Symbole de son enfermement psychologique, cette épave spectaculaire magnifiée par de splendides éclairages est l’incontestable atout visuel de cette production très réussie de ce point de vue, mais malheureusement trop intellectuelle et répétitive dans ses partis-pris. Sans compenser le statisme à l’oeuvre, les projections vidéos de plus en plus fréquente en arrière-scène donnent à voir avec pertinence les divagations mentales de Simon, englué dans des visions incohérentes. On pense plusieurs fois à quelques images empruntées à Kubrick, notamment les errances de Simon et Maria stylisées par les éclairages de l’épave, ou encore au Hitchcock des visions psychédéliques de Vertigo (Sueurs froides). Quoi qu’il en soit, malgré ces atouts formels, le travail de Calixto Bieito reçoit une salve copieuse de huées en fin de représentation, suite logique de la perplexité manifestée par une grande partie du public à l’entracte face à cette abstraction résolument glaciale.

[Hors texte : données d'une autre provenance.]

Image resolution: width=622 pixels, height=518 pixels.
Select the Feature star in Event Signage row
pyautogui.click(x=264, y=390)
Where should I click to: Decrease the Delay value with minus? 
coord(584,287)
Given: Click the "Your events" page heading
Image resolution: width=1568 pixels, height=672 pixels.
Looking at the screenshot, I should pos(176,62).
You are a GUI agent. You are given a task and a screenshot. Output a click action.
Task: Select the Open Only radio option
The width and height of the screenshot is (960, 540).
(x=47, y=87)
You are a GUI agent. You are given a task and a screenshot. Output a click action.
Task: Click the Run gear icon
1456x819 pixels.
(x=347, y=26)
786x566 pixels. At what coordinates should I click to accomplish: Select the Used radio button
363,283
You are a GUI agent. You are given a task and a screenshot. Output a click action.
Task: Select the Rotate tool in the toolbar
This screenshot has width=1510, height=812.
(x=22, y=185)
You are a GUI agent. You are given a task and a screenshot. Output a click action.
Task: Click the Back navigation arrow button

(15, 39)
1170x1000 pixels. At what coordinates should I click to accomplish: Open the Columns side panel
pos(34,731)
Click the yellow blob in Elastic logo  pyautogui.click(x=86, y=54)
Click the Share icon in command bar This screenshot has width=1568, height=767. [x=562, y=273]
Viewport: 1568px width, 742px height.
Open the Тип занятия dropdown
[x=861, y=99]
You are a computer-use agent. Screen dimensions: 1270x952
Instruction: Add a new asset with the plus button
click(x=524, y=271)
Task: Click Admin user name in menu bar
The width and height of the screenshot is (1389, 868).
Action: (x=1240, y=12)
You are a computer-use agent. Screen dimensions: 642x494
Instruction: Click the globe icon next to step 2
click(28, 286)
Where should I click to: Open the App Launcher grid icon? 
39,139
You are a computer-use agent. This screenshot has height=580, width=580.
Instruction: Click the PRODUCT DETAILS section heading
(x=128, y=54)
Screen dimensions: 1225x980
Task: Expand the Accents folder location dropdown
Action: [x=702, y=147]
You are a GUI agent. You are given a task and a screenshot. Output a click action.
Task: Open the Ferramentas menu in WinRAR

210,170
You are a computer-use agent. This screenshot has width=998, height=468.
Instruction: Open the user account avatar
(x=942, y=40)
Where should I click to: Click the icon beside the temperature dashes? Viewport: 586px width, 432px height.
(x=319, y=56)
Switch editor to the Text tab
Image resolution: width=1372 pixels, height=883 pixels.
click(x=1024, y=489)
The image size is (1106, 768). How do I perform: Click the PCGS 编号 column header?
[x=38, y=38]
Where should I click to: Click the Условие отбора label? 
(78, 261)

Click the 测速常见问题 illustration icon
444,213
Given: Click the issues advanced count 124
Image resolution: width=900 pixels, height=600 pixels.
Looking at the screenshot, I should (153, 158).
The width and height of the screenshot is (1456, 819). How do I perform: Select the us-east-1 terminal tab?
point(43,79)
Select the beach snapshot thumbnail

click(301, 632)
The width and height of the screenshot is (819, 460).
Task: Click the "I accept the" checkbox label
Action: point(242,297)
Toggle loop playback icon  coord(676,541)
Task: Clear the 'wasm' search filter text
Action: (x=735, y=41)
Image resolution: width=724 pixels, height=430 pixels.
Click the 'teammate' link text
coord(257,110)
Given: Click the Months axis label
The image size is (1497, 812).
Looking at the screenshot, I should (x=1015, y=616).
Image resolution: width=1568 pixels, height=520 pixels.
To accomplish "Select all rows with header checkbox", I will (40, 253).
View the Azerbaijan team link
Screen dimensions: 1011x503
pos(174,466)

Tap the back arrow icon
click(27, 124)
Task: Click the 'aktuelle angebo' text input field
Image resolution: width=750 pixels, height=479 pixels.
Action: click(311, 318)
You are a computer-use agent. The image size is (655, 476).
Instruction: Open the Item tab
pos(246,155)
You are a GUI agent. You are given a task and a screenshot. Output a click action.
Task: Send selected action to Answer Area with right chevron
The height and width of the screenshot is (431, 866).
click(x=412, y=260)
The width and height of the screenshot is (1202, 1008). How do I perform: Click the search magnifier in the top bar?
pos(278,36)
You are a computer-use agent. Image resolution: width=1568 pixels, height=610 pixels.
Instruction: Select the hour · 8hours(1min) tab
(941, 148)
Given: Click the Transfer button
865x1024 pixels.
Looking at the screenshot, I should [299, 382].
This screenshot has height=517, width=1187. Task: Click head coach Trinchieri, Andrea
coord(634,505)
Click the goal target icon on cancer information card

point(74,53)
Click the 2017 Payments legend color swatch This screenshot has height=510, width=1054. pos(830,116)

Fort heureusement, tout le reste du spectacle n’appelle que des éloges. A commencer par la fosse avec le trop rare Fabio Luisi (Génois lui aussi) à Paris : un grand chef est à l’oeuvre et ça s’entend ! Avec sa direction qui prend le temps de sculpter les moindres raffinements orchestraux du Verdi de la maturité sans jamais perdre la conduite du discours musical, on se surprend à imaginer le choc stylistique qu’un tel ouvrage dû représenter à sa (re)création en 1881, lorsque le Maitre italien fit son retour triomphal après plusieurs années de silence. A l’instar de l’Orchestre de l’Opéra de Paris qui lui réserve de chaleureux applaudissements en fin de spectacle, on espère revoir très vite ce chef inspiré dans la capitale. A ses cotés, la plus grande ovation est reçue par l’impérial Ludovic Tezier dans le rôle-titre : dans la douleur comme dans les rares moments de fureur (la scène du Conseil), il compose un Simon Boccanegra d’une grande humanité, bien aidé par des phrasés aussi souples qu’aisés.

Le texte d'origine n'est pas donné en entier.